** start Given data **
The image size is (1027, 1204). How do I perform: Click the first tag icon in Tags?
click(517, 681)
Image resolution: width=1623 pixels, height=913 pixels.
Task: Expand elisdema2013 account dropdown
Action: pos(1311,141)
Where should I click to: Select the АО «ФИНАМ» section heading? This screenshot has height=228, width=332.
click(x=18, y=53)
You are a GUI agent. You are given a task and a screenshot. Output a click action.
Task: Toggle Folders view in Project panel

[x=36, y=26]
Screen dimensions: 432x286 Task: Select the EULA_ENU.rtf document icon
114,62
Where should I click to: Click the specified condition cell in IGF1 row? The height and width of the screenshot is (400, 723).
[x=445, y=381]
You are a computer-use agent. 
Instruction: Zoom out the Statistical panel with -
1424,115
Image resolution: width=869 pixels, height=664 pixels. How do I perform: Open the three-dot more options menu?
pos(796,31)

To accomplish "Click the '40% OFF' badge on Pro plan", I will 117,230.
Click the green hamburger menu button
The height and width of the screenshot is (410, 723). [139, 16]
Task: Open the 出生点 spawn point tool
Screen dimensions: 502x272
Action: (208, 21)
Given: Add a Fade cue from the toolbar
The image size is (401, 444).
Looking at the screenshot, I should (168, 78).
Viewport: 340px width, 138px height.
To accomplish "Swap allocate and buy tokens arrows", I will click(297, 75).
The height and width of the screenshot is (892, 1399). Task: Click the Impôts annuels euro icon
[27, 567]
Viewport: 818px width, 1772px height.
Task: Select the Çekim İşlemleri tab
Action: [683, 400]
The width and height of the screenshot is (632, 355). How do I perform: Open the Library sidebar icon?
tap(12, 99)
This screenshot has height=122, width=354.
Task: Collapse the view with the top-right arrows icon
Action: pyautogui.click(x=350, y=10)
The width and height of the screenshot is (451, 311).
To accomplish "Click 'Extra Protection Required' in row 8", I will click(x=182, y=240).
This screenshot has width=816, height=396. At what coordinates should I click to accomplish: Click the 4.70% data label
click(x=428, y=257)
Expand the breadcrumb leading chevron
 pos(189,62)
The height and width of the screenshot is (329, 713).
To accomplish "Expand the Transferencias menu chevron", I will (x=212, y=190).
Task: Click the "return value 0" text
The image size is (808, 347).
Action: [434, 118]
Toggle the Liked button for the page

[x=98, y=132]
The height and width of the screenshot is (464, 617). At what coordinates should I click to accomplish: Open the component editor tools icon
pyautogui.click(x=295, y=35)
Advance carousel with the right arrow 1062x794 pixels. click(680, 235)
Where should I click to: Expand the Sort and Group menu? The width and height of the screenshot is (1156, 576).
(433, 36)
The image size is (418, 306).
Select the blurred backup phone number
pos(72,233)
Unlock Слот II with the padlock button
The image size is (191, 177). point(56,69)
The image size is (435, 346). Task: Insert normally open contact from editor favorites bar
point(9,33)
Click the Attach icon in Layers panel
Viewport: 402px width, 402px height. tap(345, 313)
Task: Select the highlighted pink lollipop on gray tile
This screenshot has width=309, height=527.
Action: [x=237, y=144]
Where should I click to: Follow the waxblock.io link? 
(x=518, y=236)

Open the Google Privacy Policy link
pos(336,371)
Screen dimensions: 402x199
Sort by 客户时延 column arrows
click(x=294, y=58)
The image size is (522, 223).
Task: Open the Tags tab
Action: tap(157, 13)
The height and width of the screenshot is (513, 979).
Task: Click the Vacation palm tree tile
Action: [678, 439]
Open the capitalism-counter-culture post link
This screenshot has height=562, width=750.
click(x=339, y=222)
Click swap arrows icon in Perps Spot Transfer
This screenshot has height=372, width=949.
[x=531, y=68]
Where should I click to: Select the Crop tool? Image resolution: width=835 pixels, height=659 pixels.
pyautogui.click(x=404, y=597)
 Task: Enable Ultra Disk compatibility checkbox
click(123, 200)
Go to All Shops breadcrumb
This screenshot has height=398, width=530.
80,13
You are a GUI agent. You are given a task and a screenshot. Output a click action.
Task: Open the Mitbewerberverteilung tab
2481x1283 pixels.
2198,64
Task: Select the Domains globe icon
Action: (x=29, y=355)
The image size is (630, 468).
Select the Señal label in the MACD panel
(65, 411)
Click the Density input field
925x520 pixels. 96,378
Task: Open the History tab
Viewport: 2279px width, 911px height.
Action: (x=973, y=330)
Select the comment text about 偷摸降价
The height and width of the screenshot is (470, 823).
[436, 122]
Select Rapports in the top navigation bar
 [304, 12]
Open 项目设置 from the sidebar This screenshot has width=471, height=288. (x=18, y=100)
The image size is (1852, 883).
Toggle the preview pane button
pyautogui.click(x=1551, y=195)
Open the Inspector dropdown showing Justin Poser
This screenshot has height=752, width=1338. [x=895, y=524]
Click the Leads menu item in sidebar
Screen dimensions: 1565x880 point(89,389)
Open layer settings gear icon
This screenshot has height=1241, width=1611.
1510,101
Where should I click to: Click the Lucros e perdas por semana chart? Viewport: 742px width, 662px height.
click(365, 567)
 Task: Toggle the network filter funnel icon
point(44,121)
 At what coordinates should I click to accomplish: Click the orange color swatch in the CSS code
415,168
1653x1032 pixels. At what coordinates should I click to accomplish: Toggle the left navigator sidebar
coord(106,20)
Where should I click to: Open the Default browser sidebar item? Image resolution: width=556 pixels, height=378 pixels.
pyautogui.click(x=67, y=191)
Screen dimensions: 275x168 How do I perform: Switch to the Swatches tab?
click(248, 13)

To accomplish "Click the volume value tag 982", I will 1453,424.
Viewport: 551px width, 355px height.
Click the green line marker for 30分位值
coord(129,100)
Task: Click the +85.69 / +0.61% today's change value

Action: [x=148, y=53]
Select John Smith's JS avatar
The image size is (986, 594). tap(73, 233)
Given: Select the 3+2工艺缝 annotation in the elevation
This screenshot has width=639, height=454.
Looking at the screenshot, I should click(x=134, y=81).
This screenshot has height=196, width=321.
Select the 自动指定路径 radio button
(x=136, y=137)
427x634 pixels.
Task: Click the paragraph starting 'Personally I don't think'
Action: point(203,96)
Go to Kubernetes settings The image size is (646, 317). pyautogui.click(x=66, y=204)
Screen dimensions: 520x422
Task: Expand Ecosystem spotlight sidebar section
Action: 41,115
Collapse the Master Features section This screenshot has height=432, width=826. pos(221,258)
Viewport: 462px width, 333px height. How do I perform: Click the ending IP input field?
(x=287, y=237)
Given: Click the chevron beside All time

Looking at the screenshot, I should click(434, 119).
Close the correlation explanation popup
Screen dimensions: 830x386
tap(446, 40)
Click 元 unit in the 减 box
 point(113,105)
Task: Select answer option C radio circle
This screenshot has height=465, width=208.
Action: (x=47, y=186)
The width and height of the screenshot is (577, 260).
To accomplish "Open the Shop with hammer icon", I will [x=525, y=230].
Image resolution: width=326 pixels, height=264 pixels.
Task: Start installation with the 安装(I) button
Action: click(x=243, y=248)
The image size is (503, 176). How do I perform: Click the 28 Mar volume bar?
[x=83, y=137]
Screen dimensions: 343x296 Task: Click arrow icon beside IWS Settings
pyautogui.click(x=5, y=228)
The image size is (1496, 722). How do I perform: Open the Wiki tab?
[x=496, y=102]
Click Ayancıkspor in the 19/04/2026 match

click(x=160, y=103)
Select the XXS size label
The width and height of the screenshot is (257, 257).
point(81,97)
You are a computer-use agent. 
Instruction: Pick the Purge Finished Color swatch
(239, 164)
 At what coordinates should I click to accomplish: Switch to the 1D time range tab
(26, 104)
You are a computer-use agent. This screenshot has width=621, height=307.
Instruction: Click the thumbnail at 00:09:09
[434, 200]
** end Given data **
# Goal of the exercise
Write out the material between the line containing "The image size is (503, 176)." and the line containing "pyautogui.click(x=5, y=228)", inclusive, reproducing each line verbatim.

# Complete output
The image size is (503, 176). How do I perform: Click the 28 Mar volume bar?
[x=83, y=137]
Screen dimensions: 343x296 Task: Click arrow icon beside IWS Settings
pyautogui.click(x=5, y=228)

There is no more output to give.